WORK TO BE COMPLETED — Return every line of the items below unchanged, omitting the pictures.
┌──
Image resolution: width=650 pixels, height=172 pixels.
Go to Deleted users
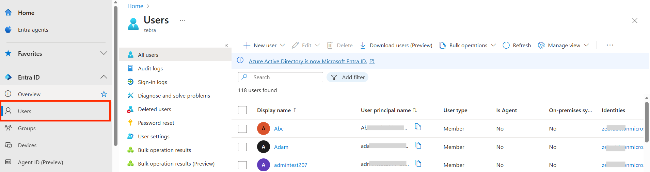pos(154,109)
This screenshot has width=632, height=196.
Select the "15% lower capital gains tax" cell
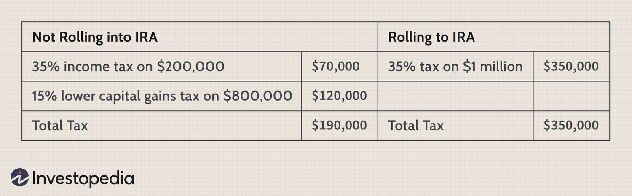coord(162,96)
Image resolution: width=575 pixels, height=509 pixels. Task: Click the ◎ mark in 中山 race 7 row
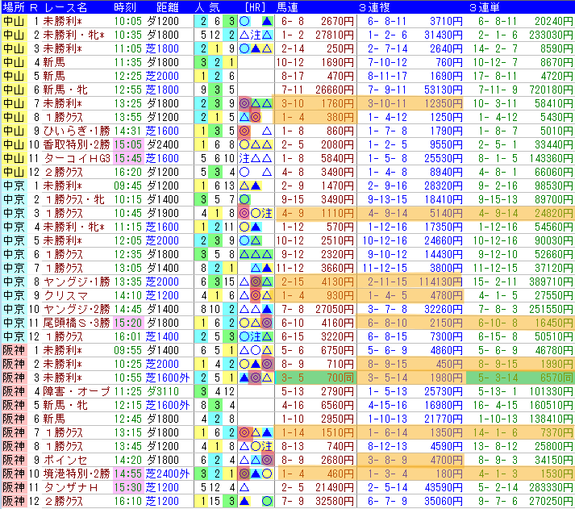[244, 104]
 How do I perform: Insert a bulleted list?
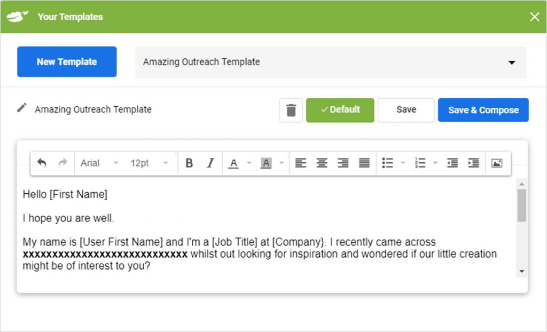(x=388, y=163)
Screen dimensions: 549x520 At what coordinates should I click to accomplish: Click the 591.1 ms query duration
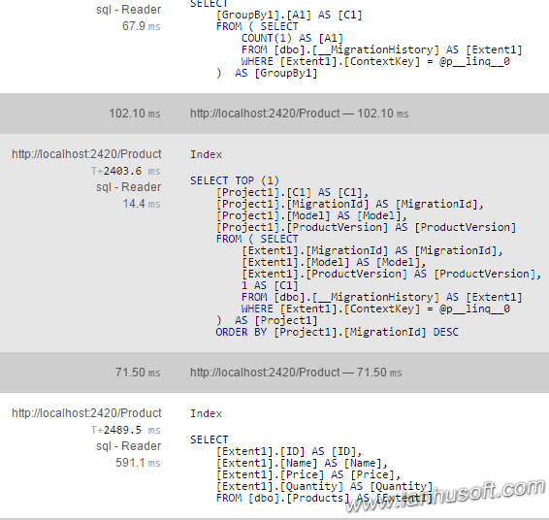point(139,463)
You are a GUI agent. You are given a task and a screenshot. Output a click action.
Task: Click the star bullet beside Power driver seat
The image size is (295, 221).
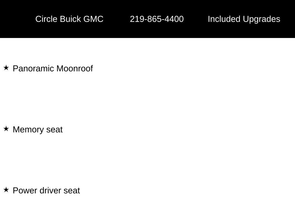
└──
OUTPUT BELOW —
Image resolution: width=650 pixels, height=172 pixels.
Go to Deleted users
pos(154,109)
This screenshot has width=632, height=196.
Select the "15% lower capital gains tax" cell
coord(162,96)
Image resolution: width=575 pixels, height=509 pixels. Task: Click the ◎ mark in 中山 race 7 row
[244, 104]
 How do I perform: Insert a bulleted list?
(x=388, y=163)
Screen dimensions: 549x520 At what coordinates should I click to accomplish: Click the 591.1 ms query duration
point(139,463)
You are a GUI agent. You are given a task and a screenshot. Output a click action.
Task: Click the star bullet beside Power driver seat
The image size is (295, 221).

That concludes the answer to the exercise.